Dans les documents reliés à l’offre d’emploi, les deux courtiers se voient rappeler des obligations en ce sens, mais leurs contrats de travail ne prévoient pas de clause de non-concurrence ou de non-sollicitation. Ces obligations ne sont évidemment pas opposables à Synex à l’égard de BFL, note le tribunal.

La convention d’actionnaire contient une clause qui pourrait soutenir l’argument de la demanderesse. La clause de non-concurrence invoquée par la demanderesse est jugée « inéquitable, déraisonnable et imprécise ». Selon le juge Roy, cette clause excède ce qui est nécessaire pour protéger les intérêts légitimes de la demanderesse, notamment en raison de son étendue géographique, de la définition des clients potentiels et de la rédaction des activités interdites.

La preuve ne démontre pas de sollicitation ou d’agissement déloyal de la part des défendeurs. Les clients concernés ont eux-mêmes choisi de transférer leurs comptes, selon le tribunal. 

Préjudice et inconvénients 

Même si la perte de clients peut constituer un préjudice sérieux ou irréparable, la preuve ne permet pas d’évaluer précisément l’ampleur de ce préjudice. Par ailleurs, le tribunal réfute l’argument de BFL concernant la prépondérance des inconvénients.
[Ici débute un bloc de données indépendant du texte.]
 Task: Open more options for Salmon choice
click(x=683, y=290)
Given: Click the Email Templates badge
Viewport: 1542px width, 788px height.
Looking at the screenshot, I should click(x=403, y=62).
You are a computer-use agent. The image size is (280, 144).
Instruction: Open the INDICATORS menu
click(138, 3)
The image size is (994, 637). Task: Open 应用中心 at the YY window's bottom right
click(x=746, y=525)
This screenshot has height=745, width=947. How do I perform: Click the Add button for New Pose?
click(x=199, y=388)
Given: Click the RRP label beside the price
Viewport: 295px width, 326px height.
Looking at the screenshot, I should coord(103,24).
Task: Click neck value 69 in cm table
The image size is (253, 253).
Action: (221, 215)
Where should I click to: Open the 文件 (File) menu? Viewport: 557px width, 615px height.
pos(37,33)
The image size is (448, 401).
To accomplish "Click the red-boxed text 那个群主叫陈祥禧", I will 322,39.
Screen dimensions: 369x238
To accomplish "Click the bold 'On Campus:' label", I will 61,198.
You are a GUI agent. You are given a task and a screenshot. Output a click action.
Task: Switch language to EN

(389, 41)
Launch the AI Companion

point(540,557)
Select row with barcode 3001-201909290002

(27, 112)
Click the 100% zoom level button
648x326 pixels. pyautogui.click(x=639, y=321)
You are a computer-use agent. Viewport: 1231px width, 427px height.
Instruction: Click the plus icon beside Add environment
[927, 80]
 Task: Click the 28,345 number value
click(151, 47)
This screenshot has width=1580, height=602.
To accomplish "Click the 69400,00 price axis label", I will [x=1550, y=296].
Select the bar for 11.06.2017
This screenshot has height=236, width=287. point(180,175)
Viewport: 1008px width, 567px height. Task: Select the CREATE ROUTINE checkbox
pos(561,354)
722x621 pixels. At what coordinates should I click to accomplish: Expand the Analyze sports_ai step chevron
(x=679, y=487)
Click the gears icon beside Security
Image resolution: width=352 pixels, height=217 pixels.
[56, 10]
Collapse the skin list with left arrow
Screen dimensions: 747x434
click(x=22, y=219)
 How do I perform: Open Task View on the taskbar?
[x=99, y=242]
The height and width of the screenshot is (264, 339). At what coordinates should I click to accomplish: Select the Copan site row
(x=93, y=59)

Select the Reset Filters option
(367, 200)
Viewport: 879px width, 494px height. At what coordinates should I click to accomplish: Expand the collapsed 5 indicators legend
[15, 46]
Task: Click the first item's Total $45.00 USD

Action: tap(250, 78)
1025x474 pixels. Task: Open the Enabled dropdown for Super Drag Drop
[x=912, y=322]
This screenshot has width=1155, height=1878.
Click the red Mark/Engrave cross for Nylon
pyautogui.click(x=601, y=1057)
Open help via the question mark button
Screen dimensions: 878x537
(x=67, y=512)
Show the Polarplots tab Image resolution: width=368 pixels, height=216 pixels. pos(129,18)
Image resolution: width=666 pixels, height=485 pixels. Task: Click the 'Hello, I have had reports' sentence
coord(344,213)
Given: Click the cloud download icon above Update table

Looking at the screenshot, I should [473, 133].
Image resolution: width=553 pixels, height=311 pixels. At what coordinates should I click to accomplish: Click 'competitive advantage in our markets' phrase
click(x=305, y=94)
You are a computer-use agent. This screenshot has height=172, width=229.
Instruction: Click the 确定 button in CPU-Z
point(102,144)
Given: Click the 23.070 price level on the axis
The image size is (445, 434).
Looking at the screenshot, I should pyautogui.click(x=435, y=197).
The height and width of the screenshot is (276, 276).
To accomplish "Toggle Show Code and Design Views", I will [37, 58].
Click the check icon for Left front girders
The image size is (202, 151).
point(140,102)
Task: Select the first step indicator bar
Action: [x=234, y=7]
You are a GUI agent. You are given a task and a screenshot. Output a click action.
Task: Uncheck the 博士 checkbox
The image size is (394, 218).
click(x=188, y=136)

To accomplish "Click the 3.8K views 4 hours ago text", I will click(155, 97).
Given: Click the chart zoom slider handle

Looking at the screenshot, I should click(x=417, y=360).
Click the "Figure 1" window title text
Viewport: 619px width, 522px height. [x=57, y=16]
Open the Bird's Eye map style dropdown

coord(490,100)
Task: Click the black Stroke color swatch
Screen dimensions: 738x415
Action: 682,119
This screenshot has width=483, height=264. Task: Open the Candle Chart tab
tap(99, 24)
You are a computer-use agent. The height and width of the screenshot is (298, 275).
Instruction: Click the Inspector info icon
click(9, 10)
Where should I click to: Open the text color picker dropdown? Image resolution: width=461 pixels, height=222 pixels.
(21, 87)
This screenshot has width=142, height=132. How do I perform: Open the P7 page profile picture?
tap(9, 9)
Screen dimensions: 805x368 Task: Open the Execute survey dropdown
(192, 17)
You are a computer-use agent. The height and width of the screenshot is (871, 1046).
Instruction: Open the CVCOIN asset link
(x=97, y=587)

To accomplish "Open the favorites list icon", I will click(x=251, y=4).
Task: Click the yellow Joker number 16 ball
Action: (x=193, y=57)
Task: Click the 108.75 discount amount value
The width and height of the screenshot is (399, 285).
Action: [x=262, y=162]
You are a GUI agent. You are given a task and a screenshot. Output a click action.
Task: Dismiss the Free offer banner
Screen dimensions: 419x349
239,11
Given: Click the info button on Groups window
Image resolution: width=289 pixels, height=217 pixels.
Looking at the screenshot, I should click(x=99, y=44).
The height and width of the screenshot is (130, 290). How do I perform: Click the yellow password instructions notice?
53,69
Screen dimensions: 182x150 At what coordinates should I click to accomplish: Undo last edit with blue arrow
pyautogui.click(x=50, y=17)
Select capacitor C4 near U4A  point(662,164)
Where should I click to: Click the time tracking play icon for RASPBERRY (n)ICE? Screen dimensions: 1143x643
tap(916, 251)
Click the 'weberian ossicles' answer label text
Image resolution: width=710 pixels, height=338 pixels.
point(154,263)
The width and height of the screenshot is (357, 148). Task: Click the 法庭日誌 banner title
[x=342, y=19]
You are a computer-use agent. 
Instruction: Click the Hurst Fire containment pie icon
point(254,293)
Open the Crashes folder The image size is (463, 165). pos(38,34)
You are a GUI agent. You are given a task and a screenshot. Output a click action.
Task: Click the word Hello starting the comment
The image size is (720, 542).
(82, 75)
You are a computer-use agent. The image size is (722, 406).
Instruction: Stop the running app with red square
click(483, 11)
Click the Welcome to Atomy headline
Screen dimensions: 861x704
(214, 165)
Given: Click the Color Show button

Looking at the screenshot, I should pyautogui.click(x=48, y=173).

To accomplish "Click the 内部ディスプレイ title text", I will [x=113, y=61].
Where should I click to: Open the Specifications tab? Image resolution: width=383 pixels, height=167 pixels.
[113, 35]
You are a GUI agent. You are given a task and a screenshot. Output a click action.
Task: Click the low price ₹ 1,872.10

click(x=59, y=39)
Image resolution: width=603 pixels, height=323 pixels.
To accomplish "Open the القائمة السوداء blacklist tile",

La demanderesse soutient que son préjudice sera plus grand si l’injonction lui est refusée et que le cabinet continue de perdre ses clients. Selon le juge, les clients concernés ont décidé par eux-mêmes de faire affaire dorénavant avec Synex, et ce, en l’absence de toute forme de sollicitation de la part des défendeurs. 

En revanche, les interdictions recherchées à l’encontre des défendeurs présenteraient une portée plus large qui affecterait considérablement leurs activités commerciales. La prépondérance des inconvénients est en faveur des parties défenderesses, conclut le tribunal en rejetant la demande d’injonction. 

BFL Canada a déjà été la partie défenderesse dans une affaire similaire remontant à 2019. Le cabinet avait recruté trois employés chez un concurrent. Ce dernier avait aussi tenté d’obtenir une injonction interlocutoire provisoire. Le résultat avait été le même.